N° 39 - Juillet 1959

Songerie sous un tilleul


 


    Depuis le matin, j'arpentais les somptueuses solitudes des bois de Ker-Dalan. J'avais rêvé, longuement, devant le château dont les ruines, encore imposantes, n'abritent plus que les fantômes d'une lignée tragiquement éteinte et de criards essaims de corneilles. Après avoir dépassé l'étang principal et ses glacis touffus, aussi lourd de mystère et d'angoisse que celui du sauvage décor de « La Maison Usher », j'avais pénétré dans le petit rendez-vous de chasse, envahi par les herbes folles, - mon ermitage de prédilection.

    Là se dressaient, aux angles de l'enclos, beaux comme des antiques, de magnifiques tilleuls, plus imposants que ceux qui forcèrent mon admiration, voici des années, dans les alpages de ma chère Carinthie, et que je pensais alors inégalables. La même blonde auréole d'abeilles scintillait en vrombissant autour des mêmes verts chauds de la feuillaison drue au dôme de jade quasi translucide dans l'embrasement de midi.

    Un banc, robuste encore, s'offrait, dans un halo d'ombres portées. Utile dulci !... Casser la croûte dans ce décor, double plaisir ! La dernière goutte du café de mon thermos avalée, la réaction de la longue marche et du repas m'induisit à m'accorder quelques minutes de détente avant d'aller taquiner les écureuils, peu farouches et insatiablement curieux, du Bois-des-Deux-Etangs.

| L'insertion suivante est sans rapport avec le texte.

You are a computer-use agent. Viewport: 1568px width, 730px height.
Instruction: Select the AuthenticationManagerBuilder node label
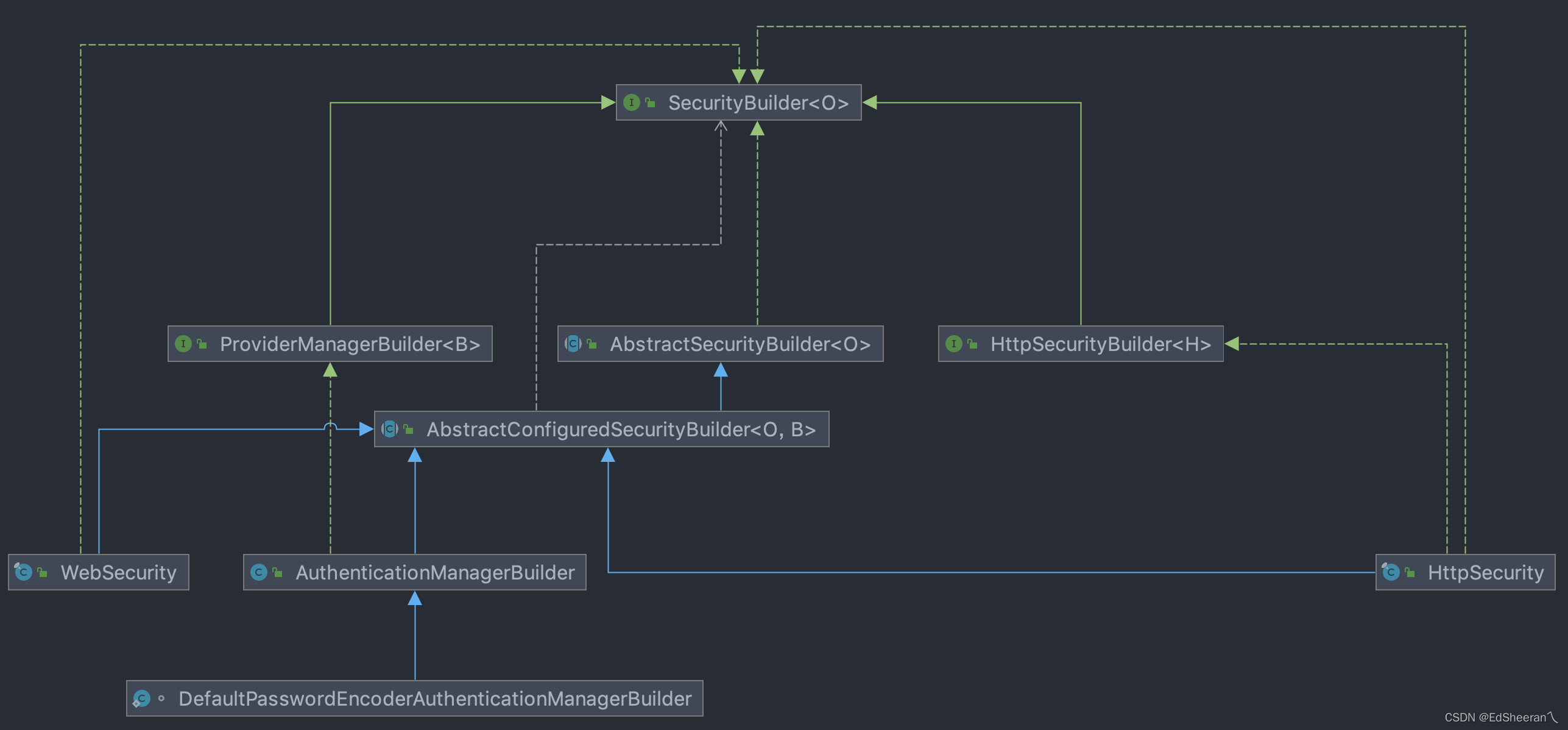435,572
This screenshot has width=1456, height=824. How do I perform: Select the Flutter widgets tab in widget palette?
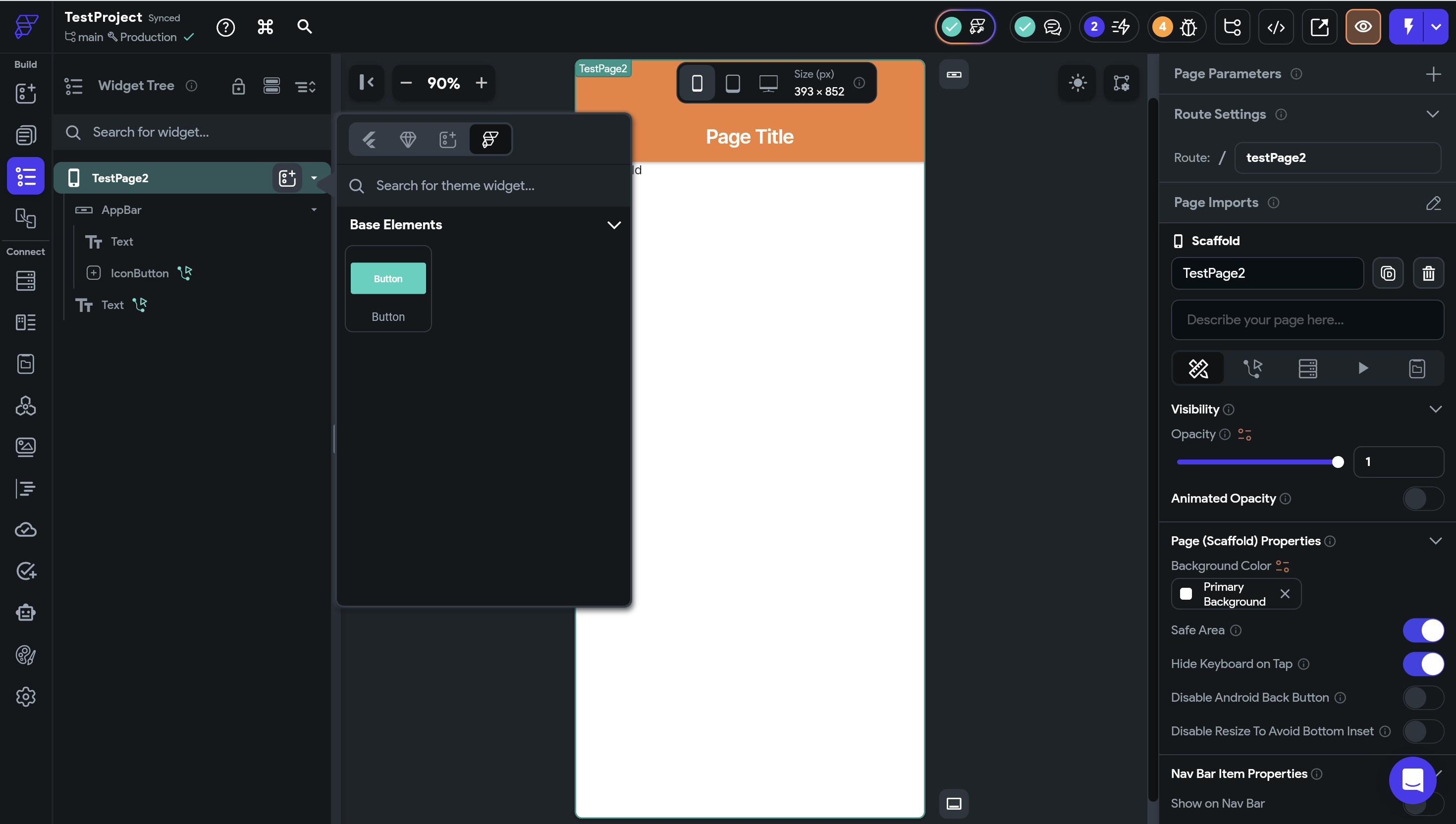click(369, 139)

    Et voici : du tilleul, frissonnante, une feuille vint se poser sur mon épaule, avant de glisser mollement à mes pieds.
    Jeu banal de l'association des idées : Sigwordh, le Wurmlinde, toute la vieille Saga norroise, si bien utilisée par Wagner et, là, tout naturellement, la fameuse scène, lourde de signification, de l'invulnérabilité du héros par le sang du dragon, m'affluaient à l'esprit. « Invulnérabilité »... combien vulnérable, toutefois, avec cette autre feuille, tombée d'un tilleul mythique et collée, traîtreusement, entre les épaules du jeune homme, là même où devait frapper Hagen au nom révélateur : l'homme « de l'enclos d'initiation », parfait équivalent phonétique et symbolique du sénéchal Kai ou Kei des légendes galloises, ces «  Mabinogion », aussi archaïques, à certains égards, que les thèmes traditionnels transposés par les Skaldes scandinaves.

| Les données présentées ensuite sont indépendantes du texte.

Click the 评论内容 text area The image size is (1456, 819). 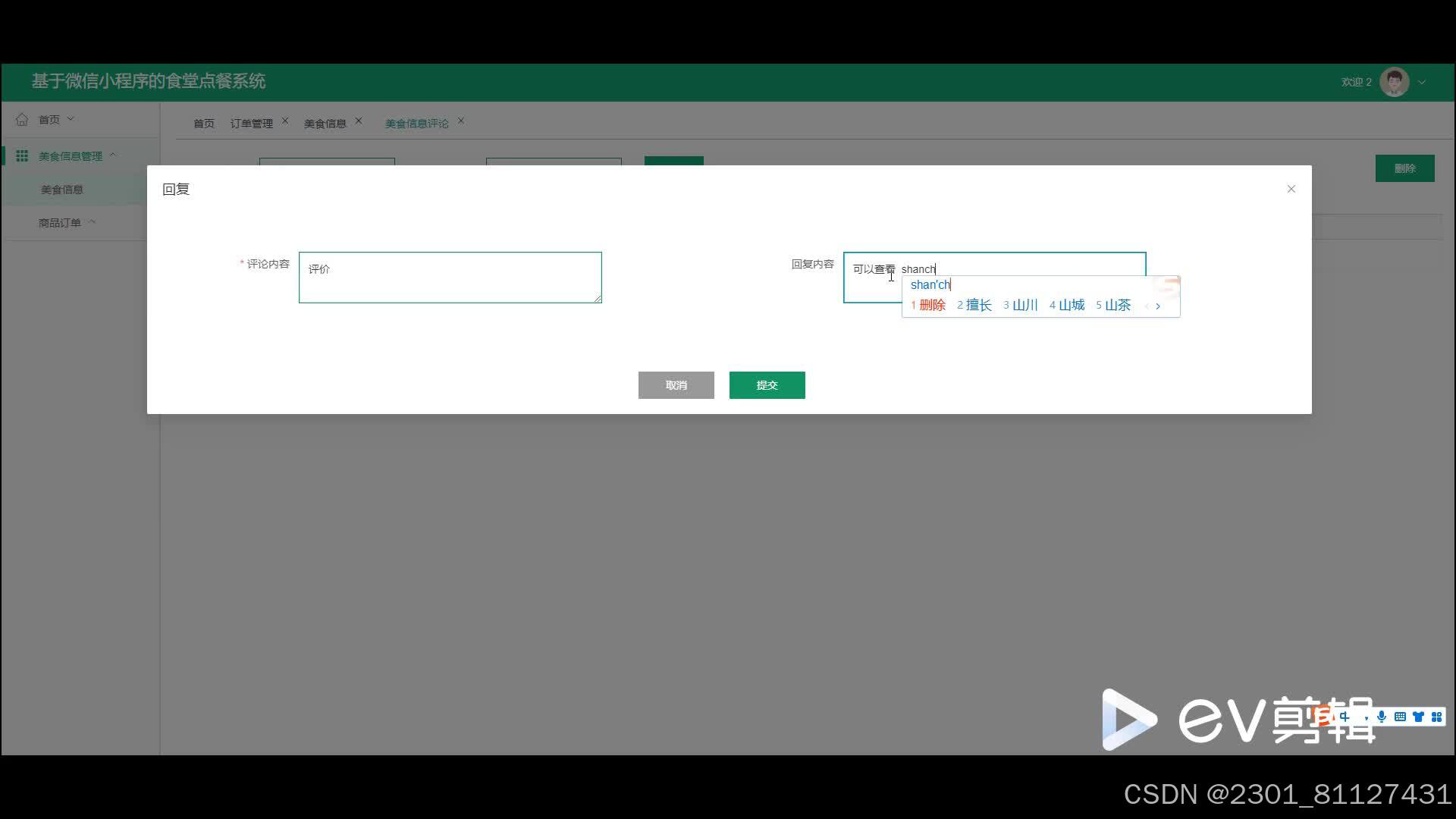[x=450, y=278]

    Et, puisque j'étais engoncé jusqu'au cou dans le « mythique », comment ne pas évoquer ce mythe parallèle ou plutôt cette autre version d'un même mythe hyperboréen, dont le Siegfried s'appelait Achille ?
    Le « talon d'Achille », « l'épaule de Siegfried » : deux fatalités obscures, inéluctables, alimentant une songerie mélancolique !

    Ainsi, donc, rien ici-bas ne peut atteindre à quelque absolu de perfection. Il n'est ni Héros tout d'un bloc, ni Savoir intégral. Cela, les constructeurs initiés de la pyramide de Chéops, comme plus tard, ceux de telle cathédrale des temps où l'architecte se doublait d'un adepte des hautes sciences, le savaient, qui laissèrent - et non par impuissance - l'oeuvre inachevé !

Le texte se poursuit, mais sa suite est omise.